Features Issue 122 Jan, 2012
Text by Pat Kauba / Photo: ECS Media

Sitting with Christine Stone is like sharing moments in times pages; immersed in helping fellow man, with faith in the above; shared through a softly animated voice. Now in her 70s Christine’s slight-frame is packed with energy. She shared her extraordinary life one chilly evening as her companion Nirmaya, a Scottish Border Collie, cuddled into her lap. Around Sanepa’s streets she is known as ‘the woman with the dog in the basket’ zooming by bicycle between appointments.

“If I were to look in my planner, I can tell you I am booked for the next year”. Christine is an educator, teacher to all levels; prepares curriculums; writes children’s books; consults for government and private schools; helping just about anybody who asks. She knows Nepal like the back of her wizened hands, living here 30 years. Amazingly Christine has traversed those years without salary, only by donations and gifts—mostly from patrons of the Church of Scotland, where she is a member.

Christine has donated her life to teaching, calmly fueled by belief that it’s God’s wish. Yesterday she gave training to teachers from remote Doti District, while tomorrow she’s training at the British Council.

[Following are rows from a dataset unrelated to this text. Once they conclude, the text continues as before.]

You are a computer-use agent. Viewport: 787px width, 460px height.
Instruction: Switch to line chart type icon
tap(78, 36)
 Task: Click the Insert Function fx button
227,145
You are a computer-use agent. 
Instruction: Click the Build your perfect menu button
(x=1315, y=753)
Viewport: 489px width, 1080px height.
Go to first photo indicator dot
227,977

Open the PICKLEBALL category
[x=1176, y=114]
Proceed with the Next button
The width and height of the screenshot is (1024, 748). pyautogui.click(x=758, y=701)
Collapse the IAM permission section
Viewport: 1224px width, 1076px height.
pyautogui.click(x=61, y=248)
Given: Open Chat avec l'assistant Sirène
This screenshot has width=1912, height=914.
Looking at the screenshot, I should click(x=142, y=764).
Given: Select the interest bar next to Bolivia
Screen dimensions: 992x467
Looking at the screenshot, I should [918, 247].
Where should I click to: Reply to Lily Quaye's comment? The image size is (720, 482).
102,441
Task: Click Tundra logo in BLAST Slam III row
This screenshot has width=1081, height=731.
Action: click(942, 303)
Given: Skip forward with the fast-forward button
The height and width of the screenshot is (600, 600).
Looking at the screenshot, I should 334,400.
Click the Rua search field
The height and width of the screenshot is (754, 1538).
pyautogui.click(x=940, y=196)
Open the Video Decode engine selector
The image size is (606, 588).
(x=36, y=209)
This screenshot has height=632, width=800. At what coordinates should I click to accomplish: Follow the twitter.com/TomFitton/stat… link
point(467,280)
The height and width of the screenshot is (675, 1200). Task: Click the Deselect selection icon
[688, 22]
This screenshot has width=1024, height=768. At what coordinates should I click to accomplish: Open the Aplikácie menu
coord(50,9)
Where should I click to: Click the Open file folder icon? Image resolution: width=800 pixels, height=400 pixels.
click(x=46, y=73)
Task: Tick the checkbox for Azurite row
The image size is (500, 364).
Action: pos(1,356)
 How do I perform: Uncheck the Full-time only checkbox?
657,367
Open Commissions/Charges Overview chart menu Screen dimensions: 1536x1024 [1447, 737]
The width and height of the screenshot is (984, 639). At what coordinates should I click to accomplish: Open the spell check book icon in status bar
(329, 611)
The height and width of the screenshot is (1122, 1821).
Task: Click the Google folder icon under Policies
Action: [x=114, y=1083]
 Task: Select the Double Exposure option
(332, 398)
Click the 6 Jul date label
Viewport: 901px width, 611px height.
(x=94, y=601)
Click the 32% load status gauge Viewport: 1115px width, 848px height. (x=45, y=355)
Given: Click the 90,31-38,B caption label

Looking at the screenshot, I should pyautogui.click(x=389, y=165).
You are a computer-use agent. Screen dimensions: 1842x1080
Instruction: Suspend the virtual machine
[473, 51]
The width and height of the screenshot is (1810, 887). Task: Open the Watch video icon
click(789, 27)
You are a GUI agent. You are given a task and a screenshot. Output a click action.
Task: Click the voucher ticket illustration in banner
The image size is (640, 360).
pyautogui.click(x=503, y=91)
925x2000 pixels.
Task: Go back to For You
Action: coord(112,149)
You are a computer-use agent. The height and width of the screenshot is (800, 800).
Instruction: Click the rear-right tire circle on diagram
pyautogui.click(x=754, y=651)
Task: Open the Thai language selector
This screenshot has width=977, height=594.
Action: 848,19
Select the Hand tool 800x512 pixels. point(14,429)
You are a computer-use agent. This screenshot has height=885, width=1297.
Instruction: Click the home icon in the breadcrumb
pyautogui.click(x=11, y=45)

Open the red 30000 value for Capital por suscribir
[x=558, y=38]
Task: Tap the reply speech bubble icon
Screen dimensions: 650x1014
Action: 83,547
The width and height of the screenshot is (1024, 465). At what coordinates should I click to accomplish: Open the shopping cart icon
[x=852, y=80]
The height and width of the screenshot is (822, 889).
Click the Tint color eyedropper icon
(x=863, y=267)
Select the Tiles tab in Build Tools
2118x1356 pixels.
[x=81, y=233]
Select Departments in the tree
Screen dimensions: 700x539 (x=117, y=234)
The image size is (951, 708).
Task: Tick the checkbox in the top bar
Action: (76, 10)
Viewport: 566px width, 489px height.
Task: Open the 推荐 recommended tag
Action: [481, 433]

Rich, poor, privileged or not means little; Christine comes with perspective and humor that can only come from a life lived.

Her own childhood started in Hong Kong to an army dad and loving mother before World War II. As the Japanese advanced Christine and her mother were put on a boat and dropped onto a random Australian beach. Dad was captured in Singapore in 1941, spending the war under brutal conditions, building the Bridge Over The River Kwai. When the war ended the family reunited, but soon sent Christine to a Christian girls school in Cyprus, which she detested more than any prison.

While doing her degree in Physics in Bristol University Christine was surprised to start finding a love for God and his gift of life. She became a follower and after her degree read an advertisement by the United Mission for teachers in Nepal. She applied, prayed and… got the job.

Christine first went to Gorkha District for five years at a government school, then another five in Pokhara Gandaki Boarding School. She reminisces that her best experiences were reading to students evening-time. In Nepal nobody ever read stories, but with a stack of Ladybird books Christine ignited fires. By the end she was reading classics like Les Miserables; even teachers asked her to read to them too.

In the last few years Room To Read, an INGO promoting libraries for children, has commissioned Christine to create Nepal’s first children’s books with characters like Tommy Tempo, Rishi Rickshaw and Birke Bagh. Teaching lessons like: sharing, consideration for others and winning is not everything. Presented with illustrations by artists like Ajay Thapa; a child Christine read to many years ago.

Forty years has taken Christine on various journeys: Scotland teaching troubled children; remote Tristin d’Akuna Island between South Africa and South America, where boats only came thrice a year; Ethiopia, Nepal and more than text allows.

Christine recognizes that her window to set up a life back in Scotland gets smaller, yet she comes with the buoyant outlook that she’s doing what she’s meant to; happy with her simple room, hot water bottle and loving Nirmaya for company.

Kind, humble and giving, Christine Stone’s life seems the fullest. She is a testament to the value of life lived for others.